Surprisingly, when we built such a DFB Raman laser, we discovered that the stimulated Brillouin scattering (SBS) of the cavity-resonant stimulated Raman scattering (SRS) exhibits a novel self-pulsing behaviour resulting in laser pulses that were tens of nanoseconds long. This self-pulsing behaviour, if single frequency, is highly attractive for applications such as Doppler LIDAR [8] and more efficient frequency doubling [9].

2. Background

A $\pi$ phase-shifted FBG based DFB Raman laser was first suggested by Youfang et al., who theoretically predicted a subwatt lasing threshold and slope efficiency of >80 % [10]. Westbrook et al. demonstrated the first practical $\pi$ phase-shifted FBG laser in highly nonlinear fiber at 1584 nm laser, but with a high threshold of 39 W [11]. By using a small-core fiber Shi et al. reduced the lasing threshold to 1 W, with a 1109.5 nm laser that had a maximum output power of 1.6 W [12]. A linearly polarised pump allowed them to improve the laser’s performance, reporting a threshold of 440 mW, a slope efficiency of 13.5 % and a linewidth of <2.5 kHz [13].

Data segment:

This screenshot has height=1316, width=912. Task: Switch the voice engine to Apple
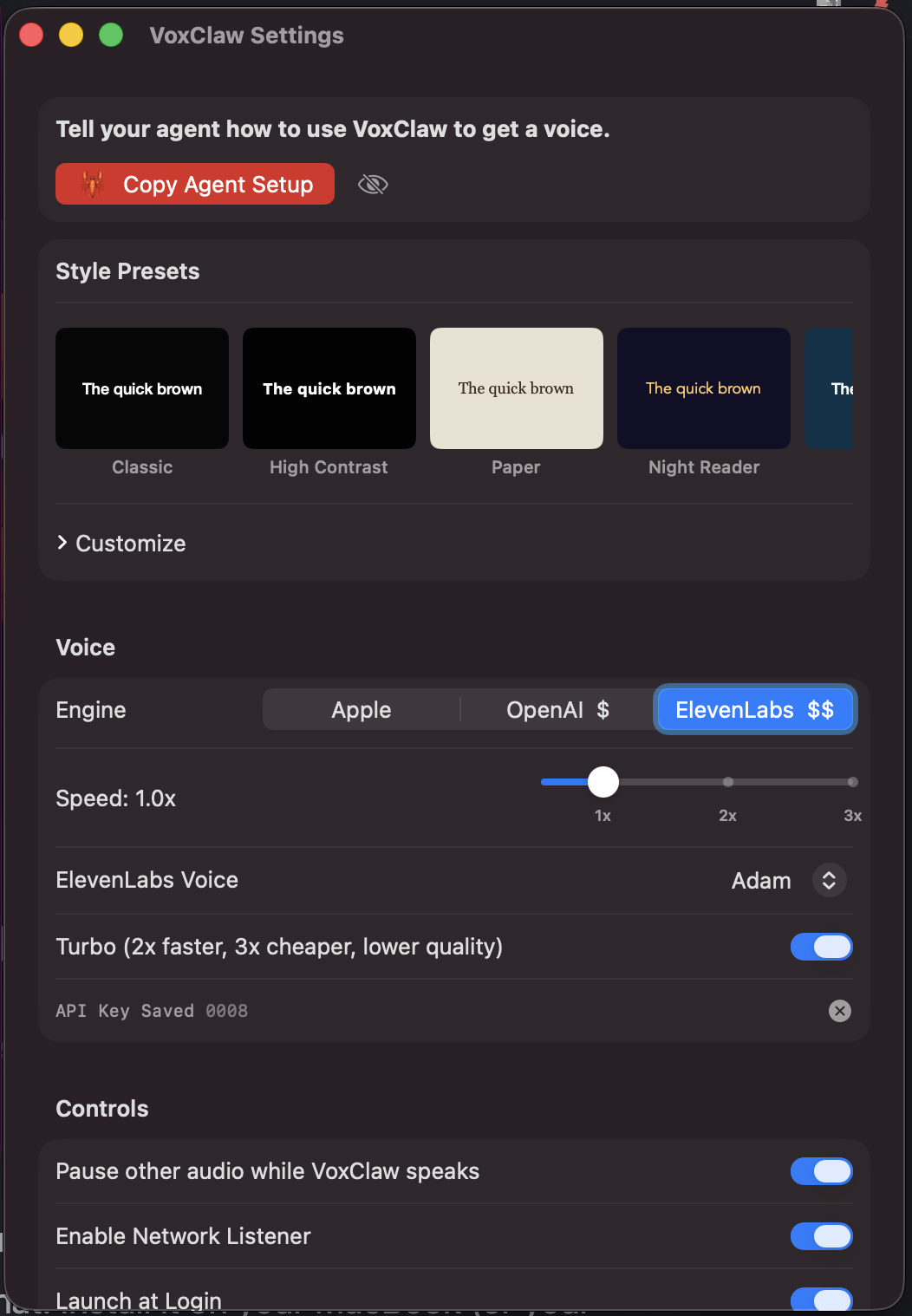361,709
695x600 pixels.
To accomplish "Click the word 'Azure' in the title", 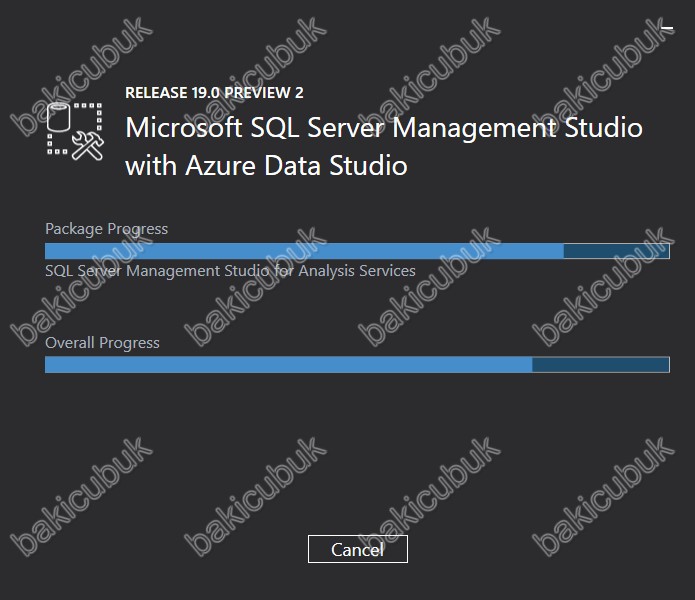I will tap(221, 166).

Instructions:
- 1) According to the DFB Raman laser excerpt, what lasing threshold did Westbrook et al.'s first practical π phase-shifted FBG laser have?
- 2) Return the part of the DFB Raman laser excerpt from "Surprisingly, when we" up to and including "frequency doubling [9].", copied word for word.
- 3) Condense the paragraph of the DFB Raman laser excerpt beginning "A $\pi$ phase-shifted FBG based DFB Raman laser was first suggested" into a bulleted list that keeps its main facts.

Results:
- 1) A high threshold of 39 W.

- 2)
Surprisingly, when we built such a DFB Raman laser, we discovered that the stimulated Brillouin scattering (SBS) of the cavity-resonant stimulated Raman scattering (SRS) exhibits a novel self-pulsing behaviour resulting in laser pulses that were tens of nanoseconds long. This self-pulsing behaviour, if single frequency, is highly attractive for applications such as Doppler LIDAR [8] and more efficient frequency doubling [9].

- 3)
- Youfang et al. first suggested a π phase-shifted FBG based DFB Raman laser and theoretically predicted a subwatt lasing threshold and a slope efficiency above 80 % [10].
- Westbrook et al. demonstrated the first practical π phase-shifted FBG laser in highly nonlinear fiber at 1584 nm, with a high threshold of 39 W [11].
- Shi et al. used a small-core fiber to reduce the threshold to 1 W, with a 1109.5 nm laser that had a maximum output power of 1.6 W [12].
- With a linearly polarised pump, they improved performance to a 440 mW threshold, 13.5 % slope efficiency and a linewidth below 2.5 kHz [13].